(Dataset entries)
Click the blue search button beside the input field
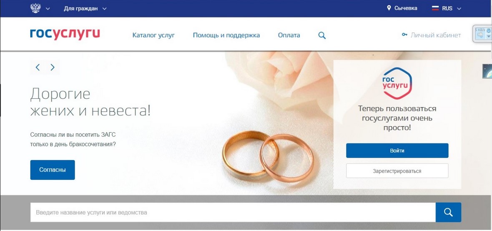 (x=448, y=212)
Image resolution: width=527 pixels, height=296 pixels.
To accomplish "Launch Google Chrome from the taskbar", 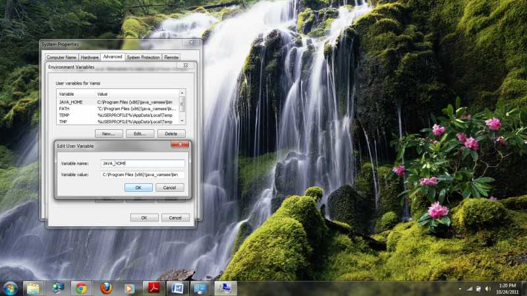I will 81,288.

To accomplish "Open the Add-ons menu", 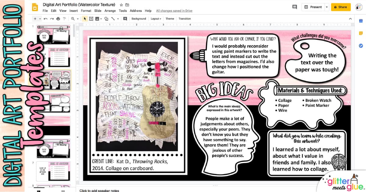I will (x=136, y=10).
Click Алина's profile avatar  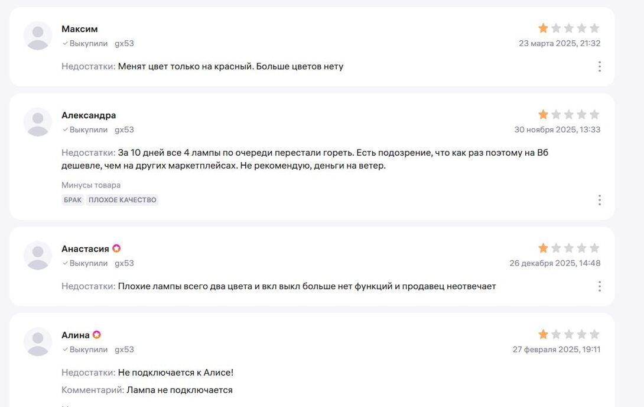[38, 342]
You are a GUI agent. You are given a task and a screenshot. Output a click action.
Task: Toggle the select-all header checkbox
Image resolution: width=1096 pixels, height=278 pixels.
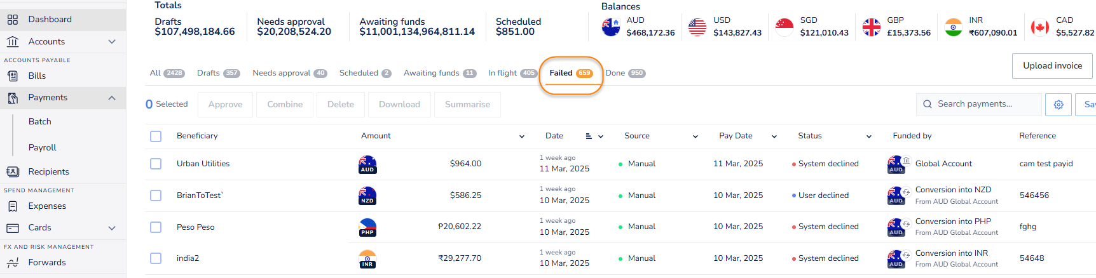tap(156, 136)
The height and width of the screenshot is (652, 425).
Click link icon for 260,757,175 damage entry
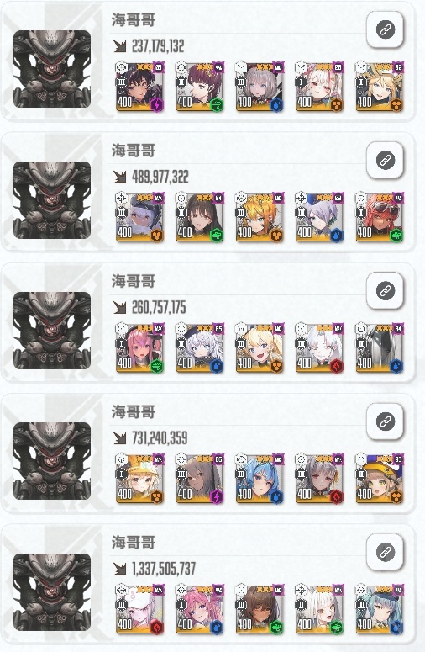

What the exercise asks:
Find the word "screenshot" in the data and show each line that holds it.

Problem solution:
You are a GUI agent. You are given a task and a screenshot. Output a click action.
The height and width of the screenshot is (652, 425).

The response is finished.